Research Paper Volume 13, Issue 24 pp 26063—26094

Tertiary lymphoid structure stratifies glioma into three distinct tumor subtypes

Xingwang Zhou1, , Wenyan Li1, , Jie Yang1, , Xiaolan Qi2, , Yimin Chen1, , Hua Yang1, , Liangzhao Chu1, ,

  • 1 Department of Neurosurgery, The Affiliated Hospital of Guizhou Medical University, Guiyang 550004, Guizhou Province, PR China
  • 2 Key Laboratory of Endemic and Ethnic Diseases, Ministry of Education and Key Laboratory of Medical Molecular Biology of Guizhou Province, Guizhou Medical University, Guiyang 550004, Guizhou Province, PR China

Received: September 13, 2021       Accepted: December 11, 2021       Published: December 26, 2021
How to Cite

Copyright: © 2021 Zhou et al. This is an open access article distributed under the terms of the Creative Commons Attribution License (CC BY 3.0), which permits unrestricted use, distribution, and reproduction in any medium, provided the original author and source are credited.


Objective: Tertiary lymphoid structure (TLS), also known as ectopic lymphoid organs, are found in cancer, chronic inflammation, and autoimmune diseases. However, the heterogeneity of TLS in gliomas is unclear.
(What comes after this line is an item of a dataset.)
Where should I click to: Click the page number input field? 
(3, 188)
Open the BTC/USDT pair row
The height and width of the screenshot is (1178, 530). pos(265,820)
Therefore, it is necessary to identify TLS differences and define TLS subtypes.

Methods: The TLS gene profile of 697 gliomas from The Cancer Genome Atlas (TCGA) was used for consensus clustering to identify robust clusters, and the reproducibility of the stratification method was assessed in Chinese Glioma Genome Atlas (CGGA) cohort1, CGGA_cohort2, and GSE16011. Analyses of clinical characteristics, immune infiltration, and potential biological functions were performed for each subtype.

Results: Three resulting clusters (A, B, and C) were identified based on consensus clustering on the gene expression profile of TLS genes. There was a significant prognostic difference among the clusters, with a shorter survival for C than B and A. In comparison with the A and B subtypes, the C subtype was significantly enriched in primary immunodeficiency, intestinal immune network for lgG production, antigen processing and presentation, natural killer cell-mediated cytotoxicity, complement and coagulation cascades, cytokine-cytokine receptor interaction, leukocyte transendothelial migration, and some immune-related diseases. The levels of 23 immune cell types were higher in the C subtype than in the A and B subtypes. Finally, we developed and validated a riskscore based on TLS subtypes with better performance of prognosis prediction.

Conclusions: This study presents a new stratification method according to the TLS gene profile and highlights TLS heterogeneity in gliomas.


TLS: Tertiary lymphoid structure; TCGA: The Cancer Genome Atlas; CNGA: Chinese Glioma Genome Atlas; Genotype-Tissue Expression; CNAs: copy number alterations; DEGs: Differentially expressed genes; FDR: false discovery rate; FDCs: Follicular dendritic cells; GCs: germinal centers; HEVs: endothelial venules; IRS: immunoreaction score.